H2S dissolves very poorly in water. Adding a base (NaOH) to the water stream will convert H2S to Na2S, which dissolves well in water. Depending on the standards for surface water near the plant, the waste water stream may or may not be discharged directly into the surface water. In the latter case, costs of operation will increase as a result of waste water treatment at central facilities. It is also possible to precipitate Na2S which produces a removable solid salt.

In this study it is assumed that all H2S is removed by sodium hydroxide in a wet scrubber. Table 8 shows the H2S concentrations in the fuel gas for the selected fuels. For verge grass, organic domestic waste and the wood sludge mixture a concentration of 200 ppm is assumed.25 For demolition wood and thinnings it is assumed that 70% of the sulphur in the fuel is bound to lime. The related NaOH consumption (for 100% reaction of H2S to Na+ and S2-) is given as well. It is assumed that Na2S is removed from the scrubber as a solid salt.

 Table 8. H2S flows in the fuel gas and corresponding NaOH consumption for 100% sulphur removal.

  Demolition wood

Sludge/wood mixture

       

 

 

 

 

 

 

mass flow H2S in the fuel gas (g/sec)

0.55

3.57

3.94

1.64

3.57

Corresponding NaOH consumption (kg/hour)

2.31

15.08

16.64

6.92

15.08

 

- Heavy metals will evaporate partly in the gasifier, most probably to a far greater extent than would happen under combustion conditions.
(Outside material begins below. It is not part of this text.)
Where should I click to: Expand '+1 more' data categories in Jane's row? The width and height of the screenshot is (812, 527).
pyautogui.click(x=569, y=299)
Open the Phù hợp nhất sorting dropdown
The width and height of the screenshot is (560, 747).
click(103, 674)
The reducing atmosphere will prevent oxidation of the metals allowing more evaporation in metallic form. Cooling will condense the metals. All condensation temperatures are above 140oC which is the temperature level to which the gas is cooled before it is passed through the baghouse filter. At the moment of writing no experimental data are available on behaviour of heavy metals under gasification conditions but it seems likely that all metals will condense out during gas cooling.27 Possibly some remaining metals will be washed out in the scrubber.

The gasifier ash and the fly ash will contain the heavy metals that were present in the fuels. The distribution of the various metal will depends on the gasification temperature and the type of fuel. Volatile metals (lead, cadmium, mercury) will concentrate in the fly ash since they evaporate to a greater extent and condense during gas cooling.53

 - No analysis was made of the emission of fluorides, but the figures available for the fluoride content in demolition wood (less than 0.00003 wt% dry matter26) are extremely low.

 The most important unknown factor for the emissions is the flue gas dryer. The flue gas entering the drier at a temperature of approximately 200oC will cause organic compounds to evaporate and will lead to the formation of dust in the dryer. To reduce dust emissions the flue gas will be passed through cyclones (which is standard equipment for such dryers). The level of hydrocarbon emissions is unknown; possibly additional filters or water scrubbers will be required to meet emission standards.

Another option is to use a steam dryer, which has no effect on the system efficiency31 but dries the fuel indirectly thus preventing emission of dust and hydrocarbons. The main disadvantage of using steam drying is that investment costs will increase. In addition more waste water will be produced (although this can be led to a central waste water treatment facility). In this study we consider the conventional rotary dryer, taking investment costs for filters into account.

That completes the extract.